In the latest discussions about business intelligence, the biggest buzzwords are "operational," "proactive" and especially "real time." Thus, data warehouses -- long viewed as information repositories used to analyze long-term trends -- started looking complicated, expensive and just not all that helpful.
IBM is trying to refresh data warehouses' somewhat stodgy image with a new approach that pulls information from sources as diverse as e-mail, Web pages and audio files and analyzes it on demand to support customer-facing transactions.
A number of companies are achieving boffo results by marrying real-time analysis with their data warehouses, including Harrah's, which delivers targeted product offers to casino customers while they gamble, and Travelocity, which crafts custom offers based on details such as previous travel history and originating location.
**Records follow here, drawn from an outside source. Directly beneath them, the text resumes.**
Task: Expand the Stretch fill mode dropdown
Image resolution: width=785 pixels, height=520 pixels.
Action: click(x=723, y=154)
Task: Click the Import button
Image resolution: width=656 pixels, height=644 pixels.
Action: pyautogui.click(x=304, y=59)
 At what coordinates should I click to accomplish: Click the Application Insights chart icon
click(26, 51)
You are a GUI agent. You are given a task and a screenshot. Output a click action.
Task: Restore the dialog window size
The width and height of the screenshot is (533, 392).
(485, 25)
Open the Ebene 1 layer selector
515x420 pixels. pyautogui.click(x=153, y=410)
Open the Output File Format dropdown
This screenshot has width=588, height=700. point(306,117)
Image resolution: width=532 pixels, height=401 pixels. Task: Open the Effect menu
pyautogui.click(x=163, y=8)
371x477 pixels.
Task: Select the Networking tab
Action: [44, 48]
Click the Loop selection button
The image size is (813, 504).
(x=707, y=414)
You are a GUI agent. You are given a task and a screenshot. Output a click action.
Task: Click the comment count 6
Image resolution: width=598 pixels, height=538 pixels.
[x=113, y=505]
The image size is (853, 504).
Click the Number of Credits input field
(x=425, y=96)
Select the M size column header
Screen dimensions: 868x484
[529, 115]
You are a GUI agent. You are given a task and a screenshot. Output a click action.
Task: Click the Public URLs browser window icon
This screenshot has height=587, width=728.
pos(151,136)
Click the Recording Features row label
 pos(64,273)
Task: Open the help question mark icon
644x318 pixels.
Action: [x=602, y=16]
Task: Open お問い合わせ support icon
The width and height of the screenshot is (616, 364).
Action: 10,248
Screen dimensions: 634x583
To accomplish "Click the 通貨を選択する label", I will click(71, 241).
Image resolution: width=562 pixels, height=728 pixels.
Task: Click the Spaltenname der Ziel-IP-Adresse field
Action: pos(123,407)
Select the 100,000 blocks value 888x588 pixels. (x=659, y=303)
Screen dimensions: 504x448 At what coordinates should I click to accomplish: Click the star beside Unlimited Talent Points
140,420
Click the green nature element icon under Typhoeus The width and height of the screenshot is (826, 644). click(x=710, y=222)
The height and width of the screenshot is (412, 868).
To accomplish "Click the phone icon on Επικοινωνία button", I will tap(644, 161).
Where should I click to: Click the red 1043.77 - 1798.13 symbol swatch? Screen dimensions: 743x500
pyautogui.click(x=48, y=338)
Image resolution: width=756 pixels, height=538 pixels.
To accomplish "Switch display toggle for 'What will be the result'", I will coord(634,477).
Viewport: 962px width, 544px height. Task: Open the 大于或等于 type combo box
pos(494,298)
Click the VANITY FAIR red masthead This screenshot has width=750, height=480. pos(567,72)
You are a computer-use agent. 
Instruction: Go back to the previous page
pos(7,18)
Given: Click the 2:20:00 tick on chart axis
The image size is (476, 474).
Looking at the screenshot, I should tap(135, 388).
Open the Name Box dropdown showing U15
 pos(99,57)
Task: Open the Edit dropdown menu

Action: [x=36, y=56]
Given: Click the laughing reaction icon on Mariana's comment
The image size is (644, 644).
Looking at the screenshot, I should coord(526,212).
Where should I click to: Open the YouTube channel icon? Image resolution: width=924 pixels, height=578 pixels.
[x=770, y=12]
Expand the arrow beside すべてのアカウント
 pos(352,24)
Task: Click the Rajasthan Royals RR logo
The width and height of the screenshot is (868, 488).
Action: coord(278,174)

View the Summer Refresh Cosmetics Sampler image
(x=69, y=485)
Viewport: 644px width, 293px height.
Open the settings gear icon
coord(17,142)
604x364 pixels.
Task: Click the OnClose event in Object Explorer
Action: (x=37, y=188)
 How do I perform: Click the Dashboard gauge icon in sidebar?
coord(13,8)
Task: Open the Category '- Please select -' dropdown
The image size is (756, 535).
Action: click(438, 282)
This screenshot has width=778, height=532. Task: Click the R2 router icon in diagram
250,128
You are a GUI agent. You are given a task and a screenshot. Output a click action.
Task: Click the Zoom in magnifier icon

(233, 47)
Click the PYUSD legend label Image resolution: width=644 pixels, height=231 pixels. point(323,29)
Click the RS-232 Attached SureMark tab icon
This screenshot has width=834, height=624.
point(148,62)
Called Dynamic Data Warehousing, IBM's new approach will support BI applications from IBM partners Business Objects, Cognos and MicroStrategy.
Big Blue is also offering data models to help companies get started with dynamic warehousing. Two of them are designed for the insurance industry, which is mentioned as a potential big client in this internetnews.com article, thanks to the system's ability to proactively identify potentially fraudulent claims.
Expect to see more new products from big vendors like IBM, who are eager to prove their products can do more than the increasingly popular -- and far less expensive -- data appliances.